/---

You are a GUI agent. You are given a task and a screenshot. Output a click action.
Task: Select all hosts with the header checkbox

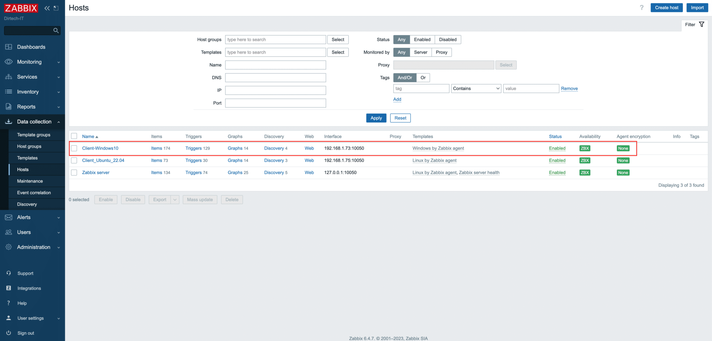point(74,136)
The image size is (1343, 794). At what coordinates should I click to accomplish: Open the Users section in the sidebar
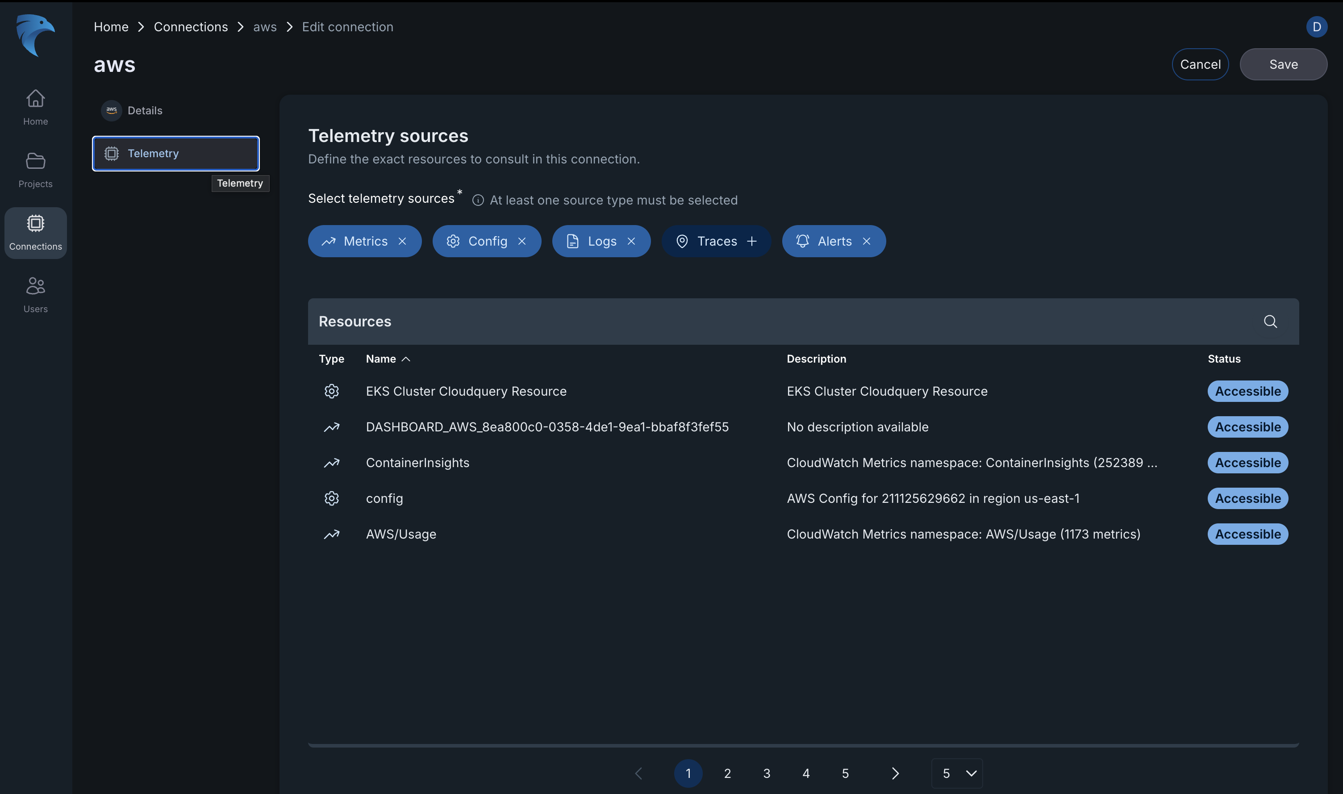pos(35,294)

\---

» What is required: What is the exact wording of the lines from the one bearing "Task: Select all" through the final line of the records above? Write it out without the pictures.

» Written response:
Task: Select all hosts with the header checkbox

point(74,136)
The image size is (1343, 794). At what coordinates should I click to accomplish: Open the Users section in the sidebar
pos(35,294)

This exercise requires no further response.